Pixel coordinate grounding data
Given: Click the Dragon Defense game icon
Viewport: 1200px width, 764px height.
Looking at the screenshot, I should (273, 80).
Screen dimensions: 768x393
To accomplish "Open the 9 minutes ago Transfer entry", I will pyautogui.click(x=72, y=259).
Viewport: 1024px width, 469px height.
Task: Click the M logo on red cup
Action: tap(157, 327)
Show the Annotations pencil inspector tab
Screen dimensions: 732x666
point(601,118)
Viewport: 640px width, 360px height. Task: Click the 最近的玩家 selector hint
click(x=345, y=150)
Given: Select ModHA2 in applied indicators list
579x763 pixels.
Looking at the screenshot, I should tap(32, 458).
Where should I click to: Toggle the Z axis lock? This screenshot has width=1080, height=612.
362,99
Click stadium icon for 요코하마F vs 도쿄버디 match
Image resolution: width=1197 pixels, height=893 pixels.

Problem statement:
Retype each record in full, please.

Answer to the problem:
Given: Click the Dragon Defense game icon
Viewport: 1200px width, 764px height.
Looking at the screenshot, I should (273, 80).
Screen dimensions: 768x393
To accomplish "Open the 9 minutes ago Transfer entry", I will pyautogui.click(x=72, y=259).
Viewport: 1024px width, 469px height.
Task: Click the M logo on red cup
Action: tap(157, 327)
Show the Annotations pencil inspector tab
Screen dimensions: 732x666
point(601,118)
Viewport: 640px width, 360px height. Task: Click the 最近的玩家 selector hint
click(x=345, y=150)
Given: Select ModHA2 in applied indicators list
579x763 pixels.
Looking at the screenshot, I should tap(32, 458).
Where should I click to: Toggle the Z axis lock? This screenshot has width=1080, height=612.
362,99
Click stadium icon for 요코하마F vs 도쿄버디 match
Image resolution: width=1197 pixels, height=893 pixels.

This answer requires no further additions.